Alliot Verdon Roe designed the Avro 504, a British trainer aircraft from World War One while a few saw service in World War Two. More Avro 504’s were built than any other British aircraft during World War One and it became the most widely used aircraft to train men for the Royal Flying Corps (RFC).
Pre-World War One, Roe’s main desire was to see a British aviation industry with British aircraft designed by British designers and made by British engineers/craftsmen. With manned flight in its infancy, he found few financial backers. However, ten days before Louis Blériot flew across the English Channel in July 1907, Roe became the first British pilot to fly an all-British powered aircraft – the Roe II Tri-plane. Blériot’s achievement took the shine away from what Roe had done but ironically Blériot had done Roe some good by making investment in flying a more attractive – if still somewhat hazardous – proposition.
Roe experimented with both tri-planes and bi-planes. It was his two-seater E500 that caught the eye of the War Office and between 1912 and 1913 twelve dual-controlled E500 trainers were ordered. This injection of much needed cash allowed Roe to set up A V Roe and Co Ltd.
A natural development of the E500 was the 504. Work on this aircraft started in April 1913 and was finished just twelve weeks later when the first prototype flew at Brooklands in July 1913. In an aerial race in September 1913 the 504 reached a speed of 66 mph when it came fourth in the Second Aerial Derby. The 504 was a bi-plane with both wings being of equal span. The fuselage was a wire-braced wooden box girder design. The original 504’s were fitted with an 80-hp engine.
In the months just before the start of World War One, the War Office ordered twelve Avro 504’s while the Admiralty Office ordered one. All thirteen were delivered by September 1914.
The RFC did not take to the 504 immediately. The first RFC aircraft to be shot down during World War One was an Avro 504 flown by Lieutenant V Waterfall on August 22nd.
However, the 504 did become an accepted part of the RFC and on November 21st 1914, 504’s took part in a bombing raid on Zeppelin sheds at Friedrichshafen in an attack led by Squadron Commander E F Briggs. 504’s also took part in direct attack on Zeppelins by dropping bombs on them while they were in flight.
In early 1915, the 504A was introduced. This became the main version produced by Avro between 1915 and 1916. Its ailerons were shorter but broader and gave better control and response while some 504A’s had no canvas cover over the lower wing so that the pilot had better downward vision. The 504B reverted to the original size ailerons but had a larger rudder. It was thought that this combination gave the pilot better control and made the 504 even more responsive. 240 504B’s were built. While the 504 was primarily a trainer, two were fitted with machine guns and an upward firing Lewis machine gun and were based at Dunkirk.

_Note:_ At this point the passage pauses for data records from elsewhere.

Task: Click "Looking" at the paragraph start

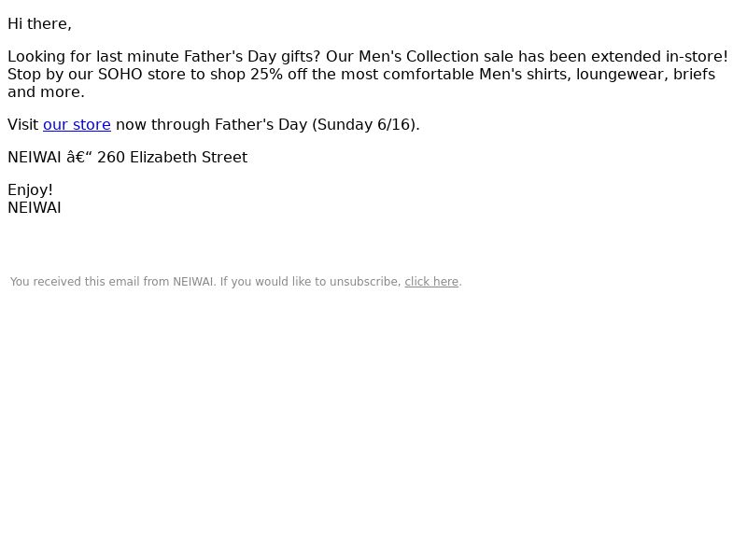Action: (x=36, y=57)
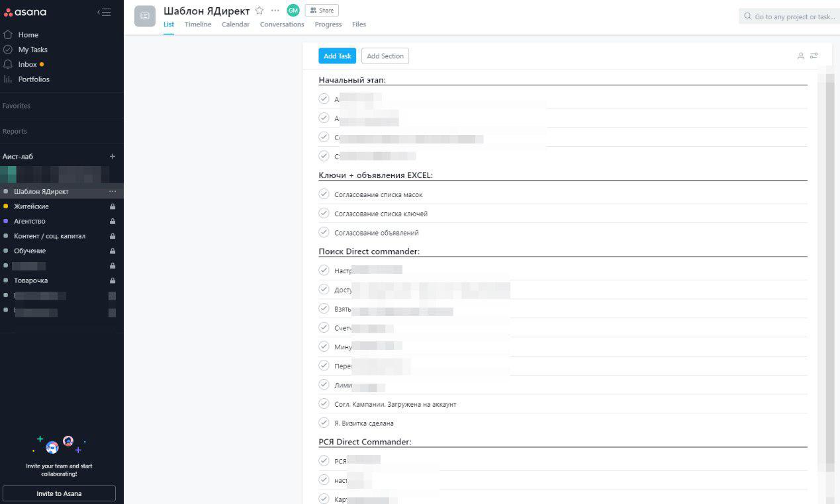Click the search field for projects or tasks
Viewport: 840px width, 504px height.
pos(791,17)
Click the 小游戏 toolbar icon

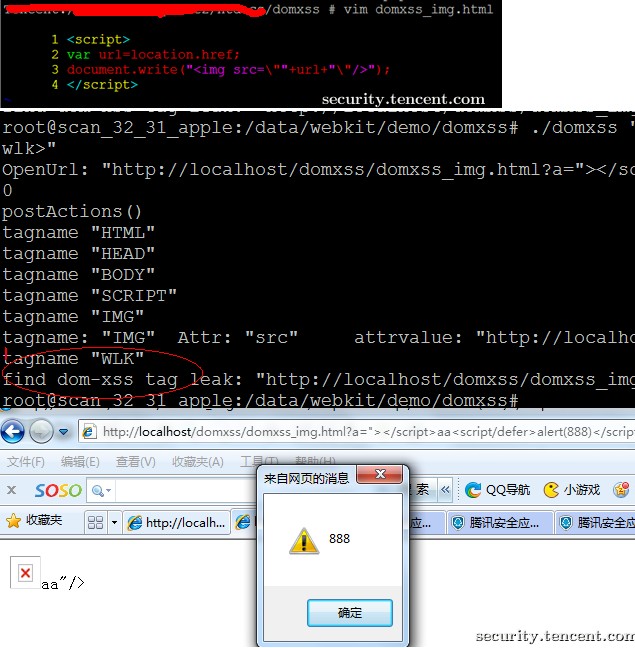[572, 490]
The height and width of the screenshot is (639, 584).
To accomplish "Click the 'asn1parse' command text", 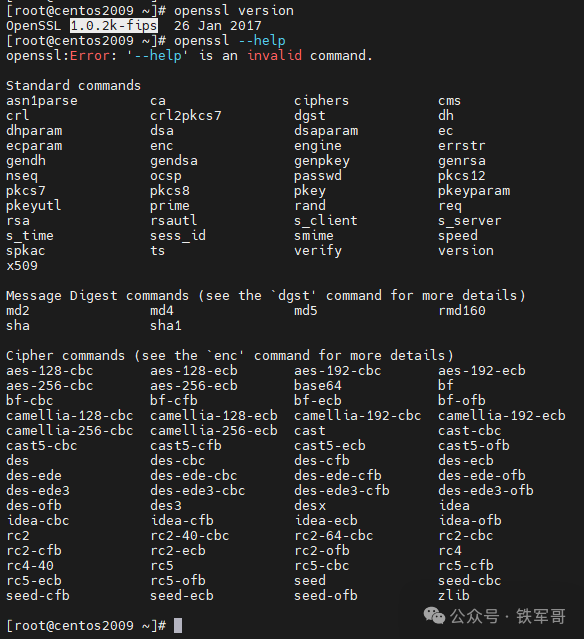I will [x=42, y=101].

The first mass produced Avro 504 was version J, though some of these started their ‘life’ as an A version but by the time they were finished were J variants. There seems to be little doubt that Roe used the previous variants as experiments – such as which size ailerons were best; what engine size was best considering that too big an engine would slow the aircraft down. The 504J used a 100 hp Gnome Monosoupape engine and 1,050 were built in total. While the 504J was a reliable aircraft to fly, it depended on good servicing on the ground. It also was the first 504 to use the Gosport speaking tube that allowed the flying instructor to communicate with the trainer. This system was used right through the RAF’s bi plane era, including being used in the famous Tiger Moth.
The most famous 504 was the 504K. This aircraft introduced a new form of engine mounting that allowed the standardisation of the airframe around an open-fronted cowling. For this reason of standardisation, very many 504K’s were made – 6,350 in total. Avro aimed to produce 100 504K’s a week. The Americans were so impressed with it that they ordered 52 504K’s for the American Expeditionary Force.
By the time World War One ended, more 504’s had been built in Britain than any other aircraft. Officially 8,340 were built by Avro or sub-contractor firms such as Sunbeam. The bulk of 504’s were used in training units and did not see combat. Therefore a great number survived the war and were sold off when the RAF was run down post-1918. A 504K without an engine could cost as little as £868 from the Aircraft Disposal Company based in Croydon while a serviceable engine cost £907. Therefore, a post-war Avro 504K could be purchased for less than £1800 – a considerable sum of money for many in post-war Britain but affordable for some. Many foreign governments bought them – Australia, New Zealand, Estonia, Japan and Canada for example. Unlicensed copies were even made in the USSR. Being two-seater, many 504’s were used in what became known as ‘flying circuses’ during the 1920’s and 1930’s. Percival Philips, a captain in the RFC/RAF during World War One and awarded the DFC, flew 91,000 passengers in his 504K in a period of 15 years. The RAF continued to use the 504 as a trainer and ordered 512 aircraft between 1927 and 1933. 504’s were even used in World War Two when they were used with Hotspur glider units and the 504N was used to develop towing techniques for the airborne forces.